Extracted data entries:

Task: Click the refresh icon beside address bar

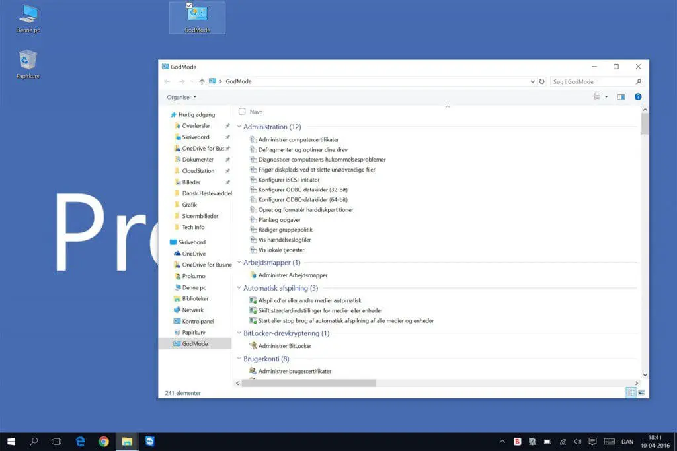Action: click(542, 81)
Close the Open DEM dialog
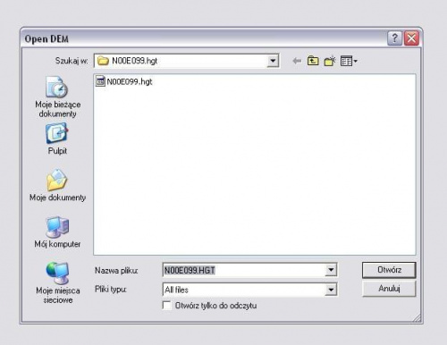447x345 pixels. 411,38
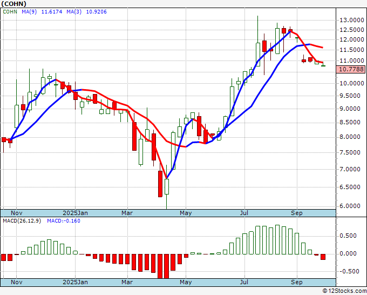
Task: Click the Nov marker on MACD panel axis
Action: pyautogui.click(x=16, y=282)
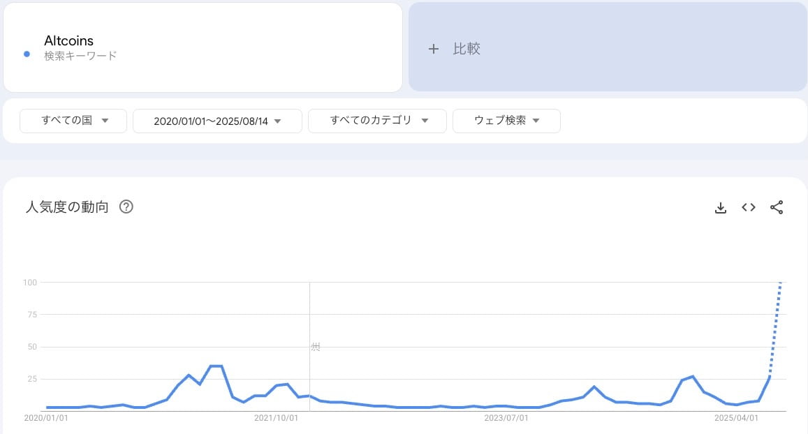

▶ _DIRECTIONS FOR THIS TASK_: All of the data should be returned word for word, with each picture left out.

▶ _RESULT OF THE EXERCISE_:
Task: Click the refresh icon beside address bar

Action: click(542, 81)
Close the Open DEM dialog
447x345 pixels. 411,38
Task: Click the Nov marker on MACD panel axis
Action: pyautogui.click(x=16, y=282)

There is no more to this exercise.